Pakistan has recently announced that undocumented foreigners residing in the country must leave by November 1, 2023, or face deportation. This decision has put 1.7 million lives at risk.
The affected Afghans are now forced to embark on arduous journeys through rough terrain, which has left women and children particularly vulnerable to the harsh conditions and exploitation.
With 29.2 million people in Afghanistan already in need of humanitarian support and winter quickly approaching, the IRC is concerned that the crisis will further strain the limited resources available in the country.
How many Afghans are facing deportation from Pakistan?
Approximately 1.7 million Afghans are facing deportation from Pakistan. Everyday, 300 families are arriving in Torkham, Afghanistan, having returned from Pakistan.
These families have endured long and difficult journeys spanning several days, exposed to the harsh elements with many and forced to give up their possessions in exchange for transportation. Many, including young children, are arriving with injuries to their feet and faces as they have fallen during their travels.
In total, some 200,000 Afghans have already crossed the border from Pakistan — most are in need of immediate humanitarian support.
What conditions are deported Afghans experiencing?
The Afghans returning from Pakistan—many of whom have not lived there for decades—face a bleak future. The country is still reeling from decades of conflict, economic crisis and recent devastating earthquakes. Over 6.1 million people are internally displaced and living in dire conditions.

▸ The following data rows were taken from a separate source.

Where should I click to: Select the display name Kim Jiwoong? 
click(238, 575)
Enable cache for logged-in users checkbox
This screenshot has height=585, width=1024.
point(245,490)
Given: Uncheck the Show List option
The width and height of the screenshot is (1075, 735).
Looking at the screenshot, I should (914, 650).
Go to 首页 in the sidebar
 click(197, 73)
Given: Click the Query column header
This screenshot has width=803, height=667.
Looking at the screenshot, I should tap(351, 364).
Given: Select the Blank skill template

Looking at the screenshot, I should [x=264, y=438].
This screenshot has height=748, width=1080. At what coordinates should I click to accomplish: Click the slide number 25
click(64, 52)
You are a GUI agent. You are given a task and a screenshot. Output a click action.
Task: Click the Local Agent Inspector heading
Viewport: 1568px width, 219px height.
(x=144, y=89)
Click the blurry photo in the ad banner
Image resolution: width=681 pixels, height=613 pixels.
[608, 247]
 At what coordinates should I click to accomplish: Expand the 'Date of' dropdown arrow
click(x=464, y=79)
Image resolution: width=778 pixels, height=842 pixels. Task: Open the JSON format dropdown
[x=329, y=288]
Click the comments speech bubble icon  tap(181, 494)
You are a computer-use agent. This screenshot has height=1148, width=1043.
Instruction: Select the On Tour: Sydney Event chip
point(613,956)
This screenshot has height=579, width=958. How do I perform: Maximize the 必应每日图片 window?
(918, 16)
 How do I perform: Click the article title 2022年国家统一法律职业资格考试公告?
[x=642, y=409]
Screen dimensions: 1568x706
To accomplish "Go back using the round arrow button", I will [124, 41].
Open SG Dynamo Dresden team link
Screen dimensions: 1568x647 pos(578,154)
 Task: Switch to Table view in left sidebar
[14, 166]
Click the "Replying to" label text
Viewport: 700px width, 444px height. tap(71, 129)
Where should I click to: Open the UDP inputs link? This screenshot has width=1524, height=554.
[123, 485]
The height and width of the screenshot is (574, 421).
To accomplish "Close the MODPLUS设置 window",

The situation for women and girls in Afghanistan is exceptionally challenging and needs will likely only worsen as a harsh winter approaches. There is an urgent need for increased support from the international community at a time when funding is sharply decreasing.
The world cannot afford to lose attention on Afghanistan, which is still reeling from decades of conflict, economic crisis and recent devastating earthquakes.
What is the IRC doing to support deported Afghans?
The IRC is providing critical support to Afghans arriving at camps at the crossing area in Torkham, Nangarhar. The IRC has deployed a mobile health team that has reached over 9,500 people with emergency medical care, maternal healthcare, nutrition services and mental health support. Meanwhile, the IRC is also delivering psychosocial support for vulnerable groups, including women and children, installing latrines and waste management sites and delivering information on the prevention of communicable diseases.
The IRC also carried out an assessment of individuals arriving in Afghanistan’s Torkham Township.
Key findings include:
- 30% of respondents were women, 59% of whom were pregnant or lactating.
- 22% of respondents were living with a disability.
- 89% of respondents reported having no information about available services or next steps.
- 68% of respondents reported that they have received no assistance, signaling a significant absence of humanitarian support.
- 84% of respondents reported having no access to food. One-third reported signs of malnutrition among children.
How can I support Afghans who have been deported from Pakistan?
The IRC has been in Afghanistan since 1988 and works with thousands of villages across twelve provinces. More widely, we are continuing to work with local communities to manage development projects, provide safe learning spaces, community-based education in rural areas, basic health services to remote and hard to access communities and uprooted families with tents, clean water and sanitation.